Das neue Gemeinschaftsunternehmen soll bereits an diesem Mittwoch seinen Betrieb aufnehmen. Seinen Sitz wird es in Palo Alto im US-Bundesstaat Kalifornien haben, weitere Standorte in Europa und Nordamerika sind geplant. Der Großteil des Teams werde von Rivian kommen, hinzu kämen einige Kollegen von Volkswagen, sagte der Gründer und Chef des US-Partners, RJ Scaringe. Die Doppelspitze bilden je ein Manager von Volkswagen und von Rivian.

3,5 Mrd. Dollar für Rivian-Anteile

Von den bis zu 5,8 Mrd. Dollar, die Europas größter Autobauer für das Projekt ausgeben will, entfallen 3,5 Mrd. Dollar auf Rivian-Anteile. Daneben sollen 2,3 Mrd. Dollar in das neue Gemeinschaftsunternehmen fließen, davon eine Milliarde als Darlehen. Bisher war von 3 Mrd. Dollar für den Rivian-Einstieg und 2 Mrd. Dollar für das Gemeinschaftsunternehmen die Rede gewesen. Man habe beide Summen noch einmal aufgestockt, bestätigte Blume.
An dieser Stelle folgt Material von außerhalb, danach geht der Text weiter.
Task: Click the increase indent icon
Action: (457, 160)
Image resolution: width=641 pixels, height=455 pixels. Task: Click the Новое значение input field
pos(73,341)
Für Rivian ist es eine höchst willkommene Geldspritze. Die 2009 gegründete Firma schreibt nach wie vor rote Zahlen und hat aktuell mit sinkendem Interesse an Elektroautos in den USA zu kämpfen. „Sicherlich sichert diese Partnerschaft und dieser Deal für uns das Kapital“, das für den weiteren Hochlauf der eigenen Produktion benötigt werde, sagte Rivian-Chef Scaringe.

Im vergangenen Quartal lieferte Rivian rund 10.000 Fahrzeuge aus, machte dabei 874 Mio. Dollar Umsatz und 392 Mio. Dollar Verlust. Der VW-Konzern kam im selben Zeitraum auf fast 2,2 Mio. Auslieferungen, 78,5 Mrd. Euro Umsatz und verbuchte trotz eines massiven Gewinneinbruchs nach Steuern noch 1,58 Mrd. Euro Überschuss.

Rivian ist in zwei in den USA populären Fahrzeugkategorien aktiv, baut große SUV und Pick-ups. Außerdem produziert Rivian für Amazon elektrische Lieferwagen, die inzwischen auch in Europa zu sehen sind. Der weltgrößte Onlinehändler ist ebenfalls ein Investor.